La comunità si disgrega in nuclei sempre più piccoli, fino a scoprire che la cellula, che dovrebbe essere il più piccolo mattone della comunità, non esiste. O meglio: l'individuo, con la caparbia resistenza della vecchia a voler tracciare un limite tra ciò che è mio e ciò che è tuo, crolla tale e quale a come crolla la comunità.

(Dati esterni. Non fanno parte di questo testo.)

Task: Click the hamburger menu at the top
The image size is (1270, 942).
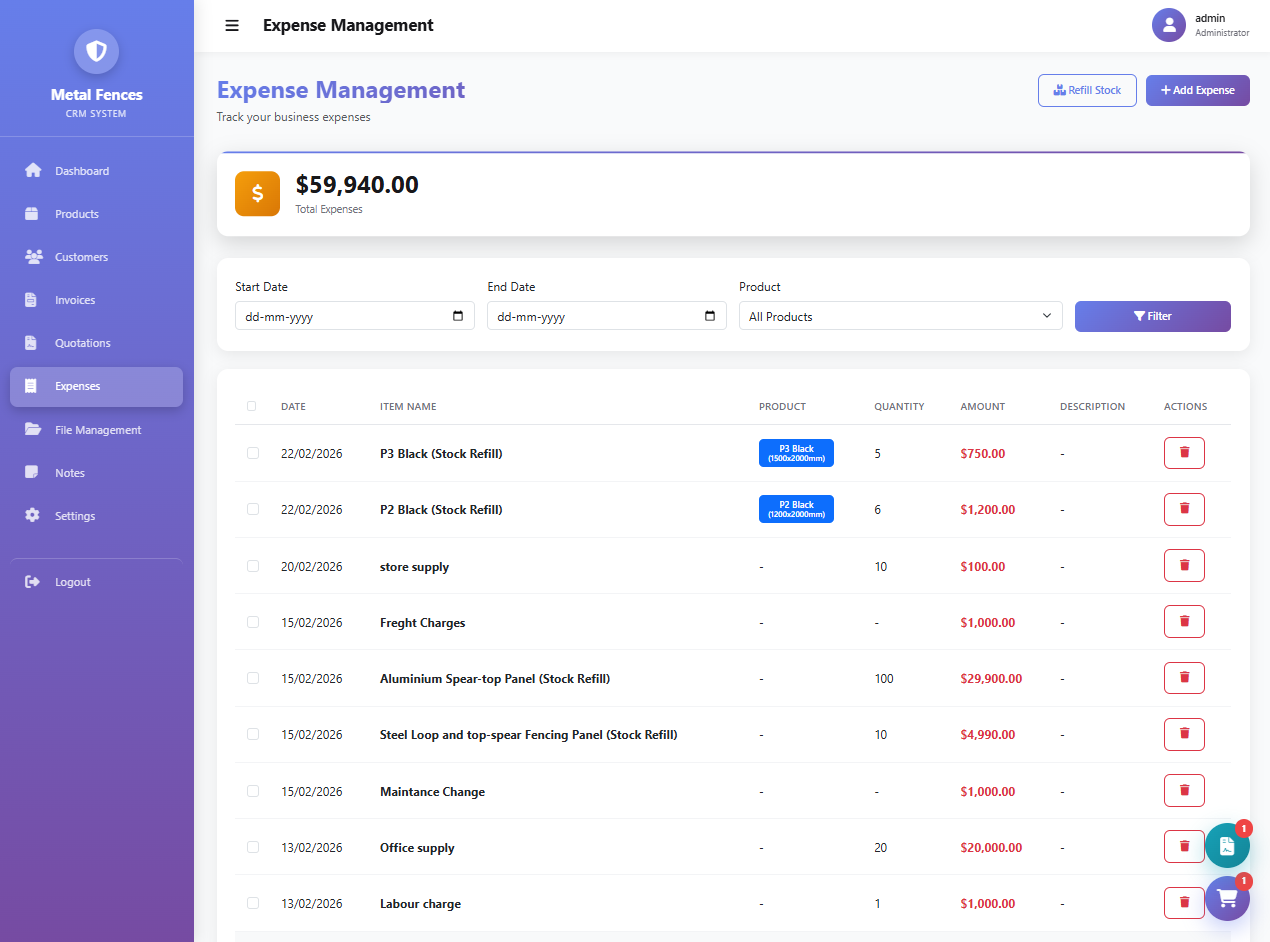Action: (x=231, y=25)
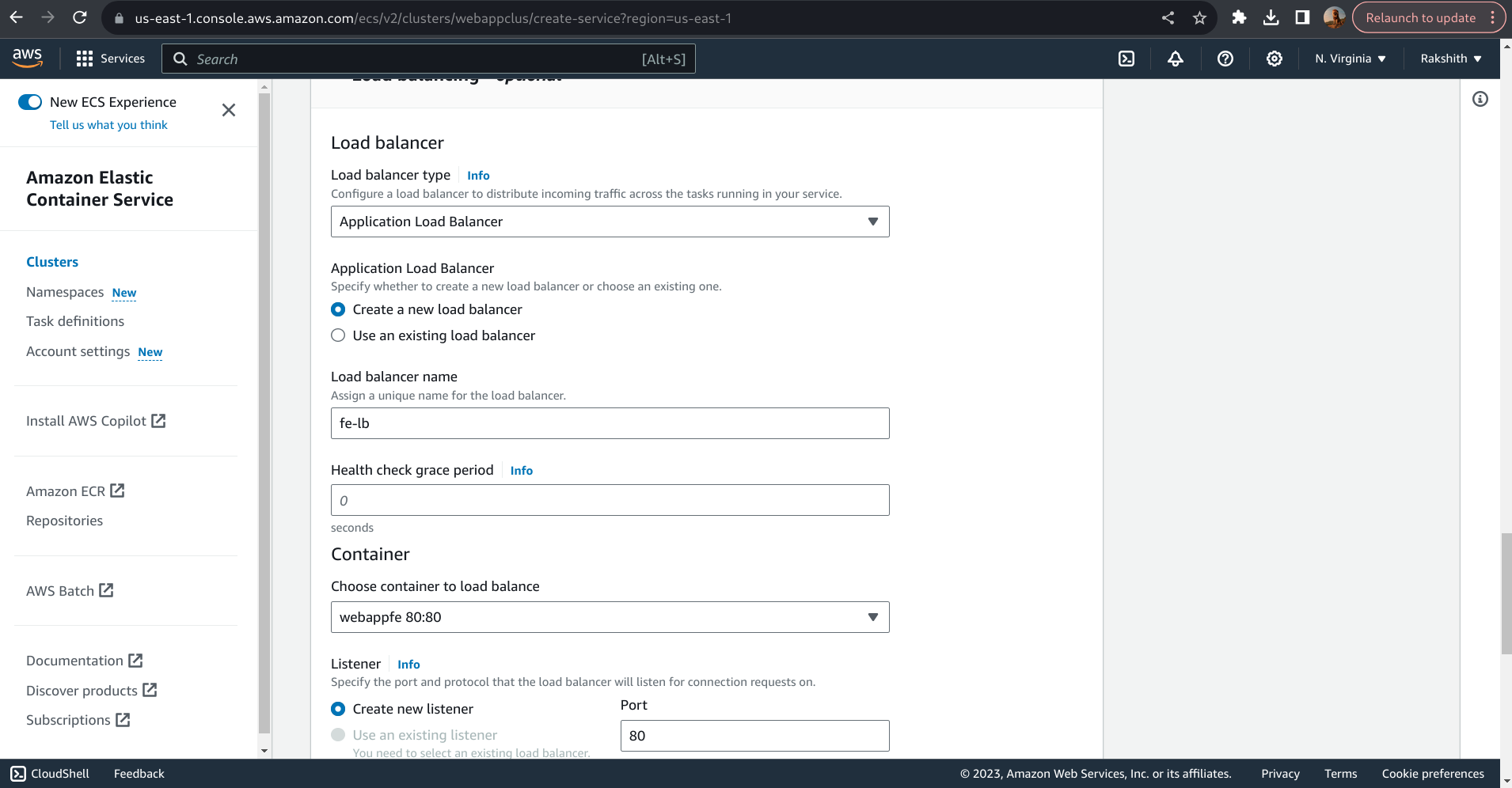Open Clusters in the side navigation
The width and height of the screenshot is (1512, 788).
(52, 262)
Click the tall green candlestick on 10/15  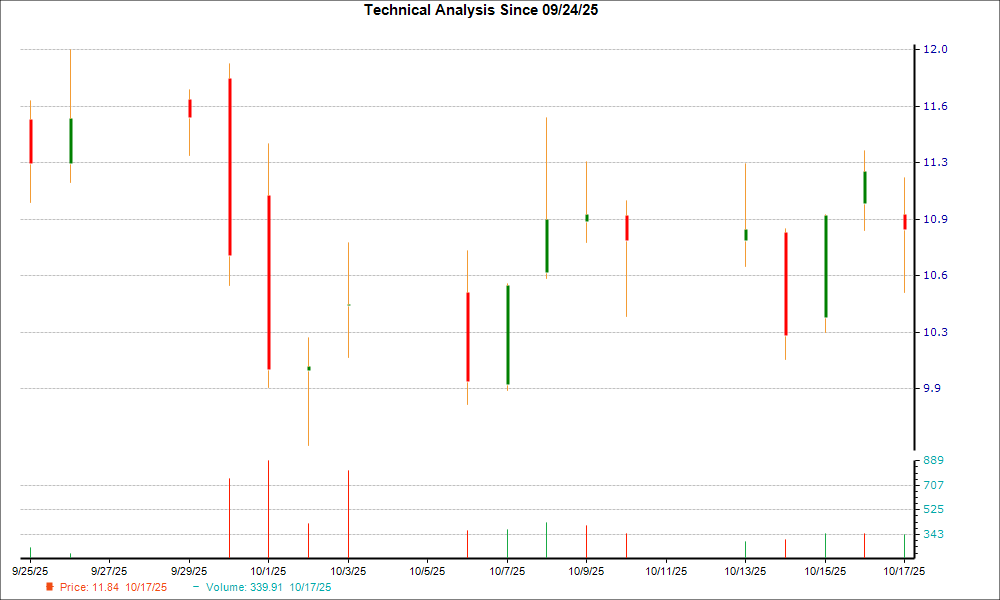tap(825, 266)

Resta solo l'amore. Solo l'organismo bi-cellulare della coppia sfugge alla contaminazione perché la è, la contaminazione. È esperienza impossibile del tempo, e del vento, che agitano quietamente un'inquadratura che non trova più i propri confini, perché Elliott e Alma che corrono l'uno verso l'altra sono presi, ancor prima di prendersi, nell'abbraccio con cui il campo accoglie e dissolve il fuoricampo: il campo-controcampo. L'esperienza del fatto che è il campo stesso a non esserci.

Già. Bisogna tornare al grado (“ground”) zero per scoprire che questo grado non c'è. Tornare a un racconto ridotto a macerie fumanti, che butta lì con sublime goffaggine una serie di “battute rivelatrici” di imbarazzante estemporaneità. Tornare alle “vedute” statiche, ai punti morti (per quanto impeccabilmente orchestrati). Tornare all'abc del linguaggio, come fanno Alma e Elliott nelle loro casupole comunicanti, “antenate” dei telefonini e dei videofonini che lungo tutto il film intercettano il fuoricampo per illudersi che ci sia un “di là” ben distinto dal “di qua”.

Solo così si può sentire tutta l'inadeguatezza e fragilità dei confini (e quindi del linguaggio). Solo così l'attesa non è più soggezione al cospetto del tempo onnipotente e mortale, ma (dolce) attesa che il test della gravidanza diventi rosa.